Es sabido que, en una lectura canónica, la trama de Night of the Living Dead constituye un alegato contra las armas nucleares (una de las hipótesis que se maneja, en la diégesis, para explicar la aparición de los zombis está relacionada a la radiación) y/o una denuncia expresionista de la violencia de la sociedad estadounidense de los sesenta, de la horrenda discriminación aún entonces –y, alas, hoy– imperante, de la aventura imperialista de la guerra de Vietnam. De igual manera, la interpretación estándar de Dawn of the Dead (1978), el segundo episodio de la saga de los muertos vivientes y, según el consenso crítico, la obra cúspide de Romero, es que los zombis que atacan el centro comercial de Monroeville (aún en pie a las afueras de Pittsburgh) en el que están refugiados unos pocos sobrevivientes todavía humanos representan las masas consumistas y teledirigidas por la propaganda política y por la publicidad comercial, en una visión cínica muy a tono con la desilusión post-Watergate de finales de los setenta.

 

https://www.youtube.com/watch?v=C-y3tbiqkBs

 

Finalmente, en la grandiosa pero comúnmente menospreciada Day of the Dead (1985), los zombis dominan ya el mundo pero, en los reductos en los que el ejército de Estados Unidos sigue manteniendo el control, los científicos buscan desesperadamente la cura contra el todavía inexplicable mal que convierte en zombis a las personas… y, para cumplir con su objetivo, no dudan en violar todos los derechos de los humanos, y de los zombis, que usan en experimentos de una crueldad asombrosa, en lo que puede ser leído como una crítica ácida al militarismo norteamericano o, en palabras de Robin Wood en su ensayo “What Lies Beneath?” de 2001, como “a world of masculinity gone mad”. Los ochenta del siglo XX, más claro.

 

 

Pero, para mí, el horror de los zombis de Romero es más abstracto aun, más arquetípico y, por eso mismo, infinitamente más atroz, así como, acaso paradójicamente, más real. Si bien es cierto que fue Alfred Hitchcock quien, con Psycho (1960), sacó el horror de sus acostumbrados escenarios exóticos (Transilvania, la Europa de la Edad Oscura, el Caribe o la Polinesia “salvaje”, etc.) y lo trajo de golpe a Main Street U.S.A., democratizándolo y acercándolo incómodamente a las aterrorizadas audiencias, nadie había sido tan consecuente con ese concepto, ni lo había puesto en escena de manera tan brutal e inmediata, como Romero en 1968 y en años posteriores (la saga de los muertos vivientes, por cierto, siguió después de Day of the Dead… pero es la trilogía inicial la que se considera clásica, además de que mencionar todas sus instancias excedería el formato de este artículo). En efecto, los muertos vivientes de Romero no son zombis convertidos en bestias por algún hechizo ancestral de vudú ni tampoco seres inmorales o bárbaros contra los que oponer los valores de la sociedad occidental y cristiana. Los zombis de Romero son, simplemente, una fuerza imparable que, una vez que aparece y que lo hace, crucialmente, sin explicación alguna, no necesita justificación ni programa ni fines perversos pero de altura, amén de que no es susceptible a razonamientos ni a conversiones ni a negociaciones de ningún tipo. Los zombis de Romero son la violencia inmanente: son porque son. Ni siquiera necesitan correr porque, una vez que ya están en la Tierra, es obvio que la van a subyugar, de modo que… ¿para qué apurarse?

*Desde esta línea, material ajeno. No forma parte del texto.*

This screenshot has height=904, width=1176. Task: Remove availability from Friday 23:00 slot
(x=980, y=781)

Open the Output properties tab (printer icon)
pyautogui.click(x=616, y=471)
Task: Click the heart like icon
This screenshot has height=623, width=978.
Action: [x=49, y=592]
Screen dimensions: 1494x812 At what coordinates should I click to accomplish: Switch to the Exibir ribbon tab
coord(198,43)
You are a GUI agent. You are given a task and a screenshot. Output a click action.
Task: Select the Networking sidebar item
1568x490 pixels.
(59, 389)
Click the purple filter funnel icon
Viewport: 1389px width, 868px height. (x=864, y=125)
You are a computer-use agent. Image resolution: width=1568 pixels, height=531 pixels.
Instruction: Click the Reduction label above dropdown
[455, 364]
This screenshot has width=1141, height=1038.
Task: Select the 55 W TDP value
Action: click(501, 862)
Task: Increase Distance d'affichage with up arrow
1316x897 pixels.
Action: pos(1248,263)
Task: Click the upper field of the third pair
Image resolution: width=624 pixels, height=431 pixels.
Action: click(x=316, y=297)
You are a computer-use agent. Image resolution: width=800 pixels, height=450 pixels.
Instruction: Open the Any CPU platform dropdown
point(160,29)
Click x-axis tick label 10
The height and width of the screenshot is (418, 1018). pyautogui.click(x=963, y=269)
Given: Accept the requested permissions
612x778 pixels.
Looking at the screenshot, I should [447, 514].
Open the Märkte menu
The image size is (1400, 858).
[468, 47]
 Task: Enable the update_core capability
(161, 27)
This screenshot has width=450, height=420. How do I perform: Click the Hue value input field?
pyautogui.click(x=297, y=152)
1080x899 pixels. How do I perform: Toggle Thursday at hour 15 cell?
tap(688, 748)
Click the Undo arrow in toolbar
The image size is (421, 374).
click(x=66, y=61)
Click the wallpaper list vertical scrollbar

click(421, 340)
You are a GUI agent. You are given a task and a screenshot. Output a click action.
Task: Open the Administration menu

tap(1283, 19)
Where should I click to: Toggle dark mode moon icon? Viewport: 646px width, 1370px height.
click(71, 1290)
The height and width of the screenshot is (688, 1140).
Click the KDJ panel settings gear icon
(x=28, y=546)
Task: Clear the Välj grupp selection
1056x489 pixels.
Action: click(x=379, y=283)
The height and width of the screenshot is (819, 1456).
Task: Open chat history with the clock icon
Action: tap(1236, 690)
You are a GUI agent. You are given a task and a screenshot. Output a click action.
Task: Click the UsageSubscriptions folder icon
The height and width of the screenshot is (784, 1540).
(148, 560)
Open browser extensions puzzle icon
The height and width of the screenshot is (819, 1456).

¿Se trata entonces, con los zombis, de la violencia colonial y racista, del consumismo compulsivo, de la amoralidad del complejo militar-industrial, del neoliberalismo o de la hegemonía absoluta de Facebook y del capital? Se trata de todo eso y más, de todo lo que proyectemos en ellos: los zombis somos nosotros y son para lo que los queramos, o para lo que los podamos, usar, como un otro interior y abyecto que revela cosas turbias y latentes en las más oscuras profundidades de nosotros mismos. This is the way we live now.